Zara was, if anything, whiter than usual when she came into the library where he was waiting for her alone. The financier had gone to the City. She had heavy, bluish shadows under her eyes, and he saw quite plainly that, the night before, she must have been weeping bitterly.
A great tenderness came over him. What was this sorrow of hers? Why might he not comfort her? He put out both hands and then, as she remained stonily unresponsive, he dropped them, and only said quietly that he hoped she was well, and his motor was waiting outside, and that his mother, Lady Tancred, would be expecting them.
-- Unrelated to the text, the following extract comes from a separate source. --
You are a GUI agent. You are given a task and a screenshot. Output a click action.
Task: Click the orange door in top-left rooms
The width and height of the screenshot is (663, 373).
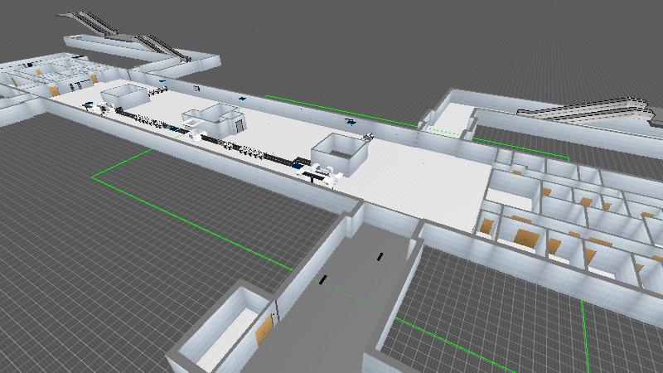(x=54, y=90)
“I am ready,” said Zara. And they went.
He told her as they flew along, that he had been riding in the Park that morning, and had looked up at the house and wondered which was her window; and then he asked her if she liked riding, and she said she had never tried for ten years—the opportunity to ride had not been in her life—but she used to like it when she was a child.
“I must get you a really well-mannered hack,” he said joyously. Here was a subject she had not snubbed him over! “And you will let me teach you again when we go down to Wrayth, won’t you?”
But before she could answer they had arrived at the house in Queen Street.
Michelham, with a subdued beam on his old face, stood inside the door with his footmen, and Tristram said gayly,
“Michelham, this is to be her new ladyship; Countess Shulski”—and he turned to Zara. “Michelham is a very old friend of mine, Zara. We used to do a bit of poaching together, when I was a boy and came home from Eton.”
Michelham was only a servant and could not know of her degradation, so Zara allowed herself to smile and looked wonderfully lovely, as the old man said,
“I am sure I wish your ladyship every happiness, and his lordship, too; and, if I may say so, with such a gentleman your ladyship is sure to have it.”
And Tristram chaffed him, and they went upstairs.
Lady Tancred had rigidly refrained from questioning her daughters, on their return from the dinnerparty; she had not even seen them until the morning, and when they had both burst out with descriptions of their future sister-in-law’s beauty and strangeness their mother had stopped them.
“Do not tell me anything about her, dear children,” she had said. “I wish to judge for myself without prejudice.”
But Lady Coltshurst could not be so easily repressed. She had called early, on purpose to give her views, with the ostensible excuse of an inquiry about her sister-in-law’s health.
“I am afraid you will be rather unfavorably impressed with Tristram’s choice, when you have seen her, Jane,” she announced. “I confess I was. She treated us all as though she were conferring the honor, not receiving it, and she is by no means a type that promises domestic tranquillity for Tristram.”